Can't post links on this tablet but if you google 'portal de portagems' something should come up.


----------



## TheNomad (Aug 12, 2013)

Just a thought: why bother? 
There's no effective enforcement system at all any more, certainly on the Algarve motorway.
We've used it loads of times over the past 5 years or so without any issues, as there's no system for billing foreigners in arears. 
The locals regularly shoot out the overhead camera thingies with shotguns too, to blind them as they are so pissed off at the toll idea.
Alternatively, just use the ordinary roads, slow but far more interesting.


----------



## raynipper (Aug 4, 2008)

We travelled on the A6 from Madrid right across Portugal to Lisbon and then down the E1 to Albufeira last Jan and paid by CC at the end no problems.

Ray.
p.s. the road was empty.!!!


----------



## Al42 (Aug 4, 2011)

raynipper said:


> We travelled on the A6 from Madrid right across Portugal to Lisbon and then down the E1 to Albufeira last Jan and paid by CC at the end no problems.
> 
> Ray.
> p.s. the road was empty.!!!


The A6 is not an electronic toll motorway, that is why it was possible to pay at the end.

There is *no* method of post payment for foreign registered vehicles after using an Electronic toll motorway, all of which are clearly marked, (in red on this map)

http://www1.estradas.pt/documents/1029518/ea7c598f-e24f-4b80-be0b-fbdffe69bde4


----------



## Al42 (Aug 4, 2011)

TheNomad said:


> Just a thought: why bother?
> There's no effective enforcement system at all any more, certainly on the Algarve motorway.
> We've used it loads of times over the past 5 years or so without any issues, as there's no system for billing foreigners in arears.
> The locals regularly shoot out the overhead camera thingies with shotguns too, to blind them as they are so pissed off at the toll idea.
> Alternatively, just use the ordinary roads, slow but far more interesting.
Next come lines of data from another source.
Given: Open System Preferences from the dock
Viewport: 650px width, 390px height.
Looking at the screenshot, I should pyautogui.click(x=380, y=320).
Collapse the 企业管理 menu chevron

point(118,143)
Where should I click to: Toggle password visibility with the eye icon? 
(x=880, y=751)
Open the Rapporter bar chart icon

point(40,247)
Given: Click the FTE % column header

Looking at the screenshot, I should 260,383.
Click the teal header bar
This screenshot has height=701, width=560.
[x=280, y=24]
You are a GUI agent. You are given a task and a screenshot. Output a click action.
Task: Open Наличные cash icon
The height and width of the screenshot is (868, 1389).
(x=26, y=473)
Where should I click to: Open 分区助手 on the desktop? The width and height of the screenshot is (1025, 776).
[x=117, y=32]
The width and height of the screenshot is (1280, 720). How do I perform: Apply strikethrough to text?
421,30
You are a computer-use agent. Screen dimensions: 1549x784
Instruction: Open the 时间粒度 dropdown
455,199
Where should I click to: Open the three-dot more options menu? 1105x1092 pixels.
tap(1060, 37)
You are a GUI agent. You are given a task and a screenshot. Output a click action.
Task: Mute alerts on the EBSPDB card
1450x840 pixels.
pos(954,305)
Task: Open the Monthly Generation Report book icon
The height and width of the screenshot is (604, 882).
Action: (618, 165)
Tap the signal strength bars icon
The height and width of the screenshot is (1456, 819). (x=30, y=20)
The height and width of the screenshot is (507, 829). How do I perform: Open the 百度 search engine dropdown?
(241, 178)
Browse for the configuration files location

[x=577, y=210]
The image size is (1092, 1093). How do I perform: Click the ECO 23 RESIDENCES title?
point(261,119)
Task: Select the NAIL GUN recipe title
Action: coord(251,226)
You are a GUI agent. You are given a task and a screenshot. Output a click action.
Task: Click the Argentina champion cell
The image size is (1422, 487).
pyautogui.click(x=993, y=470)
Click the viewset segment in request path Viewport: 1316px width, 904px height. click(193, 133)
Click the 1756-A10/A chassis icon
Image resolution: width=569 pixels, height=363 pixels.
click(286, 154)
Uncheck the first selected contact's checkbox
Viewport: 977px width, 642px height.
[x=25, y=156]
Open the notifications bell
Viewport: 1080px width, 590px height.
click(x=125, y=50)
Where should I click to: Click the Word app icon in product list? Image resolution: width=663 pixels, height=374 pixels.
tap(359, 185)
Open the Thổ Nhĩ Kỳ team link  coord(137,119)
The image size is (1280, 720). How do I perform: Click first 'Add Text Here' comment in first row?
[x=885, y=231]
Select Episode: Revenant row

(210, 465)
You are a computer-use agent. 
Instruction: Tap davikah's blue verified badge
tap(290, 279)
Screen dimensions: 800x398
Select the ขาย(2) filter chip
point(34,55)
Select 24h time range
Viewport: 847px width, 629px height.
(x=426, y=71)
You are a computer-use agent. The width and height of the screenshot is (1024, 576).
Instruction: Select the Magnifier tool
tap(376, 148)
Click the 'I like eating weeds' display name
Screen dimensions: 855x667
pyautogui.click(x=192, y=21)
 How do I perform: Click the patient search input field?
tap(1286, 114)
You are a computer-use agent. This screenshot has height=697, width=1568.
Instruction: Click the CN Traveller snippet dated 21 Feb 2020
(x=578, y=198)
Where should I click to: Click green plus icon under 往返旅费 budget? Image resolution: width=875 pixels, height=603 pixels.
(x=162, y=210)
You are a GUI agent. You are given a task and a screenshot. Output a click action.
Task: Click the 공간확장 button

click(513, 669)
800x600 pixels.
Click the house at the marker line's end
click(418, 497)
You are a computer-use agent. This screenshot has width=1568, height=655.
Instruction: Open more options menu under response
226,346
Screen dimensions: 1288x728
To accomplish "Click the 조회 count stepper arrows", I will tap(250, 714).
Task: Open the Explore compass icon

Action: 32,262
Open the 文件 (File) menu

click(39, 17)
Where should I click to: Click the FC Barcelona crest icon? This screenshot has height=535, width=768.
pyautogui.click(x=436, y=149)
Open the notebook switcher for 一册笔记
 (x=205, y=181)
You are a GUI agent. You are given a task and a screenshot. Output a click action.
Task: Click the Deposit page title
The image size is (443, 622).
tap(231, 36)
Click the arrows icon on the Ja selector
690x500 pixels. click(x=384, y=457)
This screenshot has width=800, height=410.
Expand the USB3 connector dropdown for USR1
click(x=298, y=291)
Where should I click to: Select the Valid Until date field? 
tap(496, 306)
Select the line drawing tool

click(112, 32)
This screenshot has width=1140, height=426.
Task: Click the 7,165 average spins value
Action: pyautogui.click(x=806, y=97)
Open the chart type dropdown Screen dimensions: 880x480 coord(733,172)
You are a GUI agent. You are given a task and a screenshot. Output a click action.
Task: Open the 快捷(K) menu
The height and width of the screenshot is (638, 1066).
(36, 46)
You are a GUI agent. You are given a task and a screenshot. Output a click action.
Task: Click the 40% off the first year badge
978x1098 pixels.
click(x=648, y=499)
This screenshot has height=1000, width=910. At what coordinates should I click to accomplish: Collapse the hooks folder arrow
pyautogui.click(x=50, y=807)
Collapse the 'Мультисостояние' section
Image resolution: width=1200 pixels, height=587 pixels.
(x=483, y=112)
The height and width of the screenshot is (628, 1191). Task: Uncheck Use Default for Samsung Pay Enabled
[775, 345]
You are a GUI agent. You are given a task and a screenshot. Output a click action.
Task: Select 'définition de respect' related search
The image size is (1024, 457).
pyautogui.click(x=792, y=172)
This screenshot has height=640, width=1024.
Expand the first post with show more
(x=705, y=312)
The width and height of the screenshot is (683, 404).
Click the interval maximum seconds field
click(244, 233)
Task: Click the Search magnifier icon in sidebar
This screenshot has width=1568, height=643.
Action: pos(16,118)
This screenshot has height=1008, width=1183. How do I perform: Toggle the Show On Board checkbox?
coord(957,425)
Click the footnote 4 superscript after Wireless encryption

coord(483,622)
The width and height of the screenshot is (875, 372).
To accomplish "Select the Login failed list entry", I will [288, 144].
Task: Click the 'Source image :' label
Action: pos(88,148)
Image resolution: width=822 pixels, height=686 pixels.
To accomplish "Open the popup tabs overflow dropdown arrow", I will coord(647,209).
I can assure you there is an enforcement system which may or may not be effective.

I stopped on a motorway services on one of the electronic motorways in the North in May 2014 and was approached by enforcement officers of the 'Vialivre' who had access to all movements of my vehicle on the electronic system since it's inception.

I had made various efforts to pay the tolls but because the system was somewhat confused (chaotic) at the beginning I had missed some payments. I was not fined but had to pay the due charges plus a small admin fee.

The system is now very simple so why risk it for the sake of a few euro's.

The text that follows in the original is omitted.